BAR HARBOR —  The Centers for Disease Control and Prevention issued new guidance for cruise lines last week, but the likelihood that any large cruise ships will be pulling into town any time soon remains low.  

“I really don’t think it’s going to change things right now,” said Bar Harbor Harbormaster Charlie Phippen.  

On Friday, the CDC put out instructions requiring increased COVID-19 reporting, from weekly to daily. The CDC also set out guidelines for cruises to create planning materials and agreements with port authorities and local health officials to ensure cruise lines have the necessary infrastructure in place to manage an outbreak on their ships. 

Another major piece of the new guidance included a call for cruise lines to establish a plan and timeline for vaccinating crew and port personnel. 

“COVID-19 vaccination efforts will be critical in the safe resumption of passenger operations,” the CDC wrote in a statement. “As more people are fully vaccinated, the phased approach allows CDC to incorporate these advancements into planning for resumption of cruise ship travel when it is safe to do so.” 

This second phase of the CDC’s “Framework for Conditional Sailing Order” from Friday is an update to the original order from October 2020 and came after the cruise industry called for the stringent restrictions to be loosened.  

But the CDC’s plan still doesn’t allow for large cruise ships and the next phase in the four-phase approach will include trial voyages that will allow crews and port personnel to practice COVID-19 procedures with volunteers before sailing with passengers.  

One of the largest cruise industry groups reiterated its call for lifting the restrictions that prevent its members from sailing and called the CDC’s new instructions “disappointing.” 

“The new requirements are unduly burdensome, largely unworkable, and seem to reflect a zero-risk objective rather than the mitigation approach to COVID that is the basis for every other US sector of our society,” Cruise Lines International Association wrote in a statement on Monday. “The effect of these new mandates is that nearly half a million Americans — from longshoremen and ground transportation operators to hotel, restaurant, and retail workers, travel agents, and tens of thousands of businesses that service cruise ships, are continuing to financially suffer with no reasonable timeline provided for the safe return of cruising.” 

The association argued that Americans can fly to other countries to take a cruise, but can’t board a ship in the U.S., hurting local ports and small businesses. 

Phippen said it was unlikely things would be any different locally in the near term because of the ties between Maine and its neighbor to the north. 

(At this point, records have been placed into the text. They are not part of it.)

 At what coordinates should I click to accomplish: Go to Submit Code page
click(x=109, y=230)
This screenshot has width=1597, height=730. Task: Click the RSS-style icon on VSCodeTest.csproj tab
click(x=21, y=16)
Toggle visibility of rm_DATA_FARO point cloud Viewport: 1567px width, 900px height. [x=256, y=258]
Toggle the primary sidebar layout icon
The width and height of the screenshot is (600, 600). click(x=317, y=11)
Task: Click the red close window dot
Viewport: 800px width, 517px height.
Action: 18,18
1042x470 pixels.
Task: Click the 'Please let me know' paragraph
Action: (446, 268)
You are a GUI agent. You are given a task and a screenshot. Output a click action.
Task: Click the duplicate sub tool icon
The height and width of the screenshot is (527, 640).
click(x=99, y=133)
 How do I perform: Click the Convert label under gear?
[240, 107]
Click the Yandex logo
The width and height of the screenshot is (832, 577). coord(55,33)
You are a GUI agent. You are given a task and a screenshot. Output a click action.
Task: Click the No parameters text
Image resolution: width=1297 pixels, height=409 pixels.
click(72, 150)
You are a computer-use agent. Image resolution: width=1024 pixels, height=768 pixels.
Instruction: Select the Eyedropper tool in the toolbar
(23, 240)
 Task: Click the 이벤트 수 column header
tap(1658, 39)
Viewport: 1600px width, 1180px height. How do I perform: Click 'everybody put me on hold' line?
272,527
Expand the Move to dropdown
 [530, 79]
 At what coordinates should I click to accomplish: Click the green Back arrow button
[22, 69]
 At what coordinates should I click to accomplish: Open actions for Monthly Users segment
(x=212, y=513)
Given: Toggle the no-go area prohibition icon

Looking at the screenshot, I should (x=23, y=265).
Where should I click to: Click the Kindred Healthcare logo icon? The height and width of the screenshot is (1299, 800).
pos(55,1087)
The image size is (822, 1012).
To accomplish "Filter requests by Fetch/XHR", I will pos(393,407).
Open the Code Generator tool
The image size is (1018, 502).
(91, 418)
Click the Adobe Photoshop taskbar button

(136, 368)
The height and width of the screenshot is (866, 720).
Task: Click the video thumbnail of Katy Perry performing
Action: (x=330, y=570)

Canada is still largely shut down to cruise ships, which hurts Bar Harbor’s chances of getting on any itineraries because foreign-flag cruises that stop in the U.S. also need to stop in another country. 

Those regulations largely tether Canada and Maine’s fates together, according to Phippen. 

“With Canada shut down, we’re shut down,” he said.  

Though the U.S.’s order remains in effect, there are still some tentative cruise trips scheduled for town, Phippen told the town Cruise Committee last week. As of the beginning of the month, there are 85 trips on the schedule for 2021, though those are largely placeholders and none are set in stone. 

Bar Harbor could end up seeing some smaller cruise ships, which have resumed sailing in other parts of the U.S. 

The Maine CDC and CruiseMaine, a part of the Maine Office of Tourism, are working on creating COVID-19 port readiness plans for ports across the state, with a focus on preparing for small domestic ships, said Sarah Flink, the executive director of CruiseMaine and a member of the Bar Harbor Cruise Committee.  

“Once Maine CDC has reviewed our port readiness plan as well as American Cruise Lines’ plan, we will be able to share more about the prospects of a small ship season for Bar Harbor and other Maine cruise communities,” Flink said. “As for the large ships, we are all keeping a close eye on the national discussions, but it’s too early to know how they will turn out.”